Saturday, February 12, 2005

Galeano On Salgado: 14

salgado-camp
From Eduardo Galeano's "Salgado, 17 Times":
14. The Third World the "other" world worthy only of contempt or pity. In the interest of good taste, not often mentioned.

Had AIDS not spread beyond Africa, the new plague would have gone unnoticed. It hardly would have mattered if thousands or millions of Africans had died of AIDS. That isn't news. In what is known as the Third World, death from plague is a "natural" death.

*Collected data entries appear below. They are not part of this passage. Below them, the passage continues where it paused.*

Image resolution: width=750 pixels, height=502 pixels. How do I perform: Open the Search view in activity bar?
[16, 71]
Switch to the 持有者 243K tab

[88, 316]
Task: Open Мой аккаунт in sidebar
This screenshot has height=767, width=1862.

If Salman Rushdie had stayed in India and written his novels in Hindustani, Tamil, or Bengali, his death sentence would have attracted no attention. In the countries of Latin America, for example, several writers have been condemned to death and executed by recent military dictatorships. The European countries recalled their ambassadors from Iran in a gesture of indignation and protest against Rushdie's death sentence, but when the Latin American writers were sentenced and executed the European countries did not recall their ambassadors. And the reason they were not recalled was because their ambassadors were busy selling arms to the murderers. In the Third World, death by bullets is a "natural" death.

From the standpoint of the great communications media that uncommunicate humanity, the Third World is peopled by third class inhabitants distinguishable from animals only by their ability to walk on two legs. Theirs are problems of nature not of history: hunger, pestilence, violence are in the natural order of things.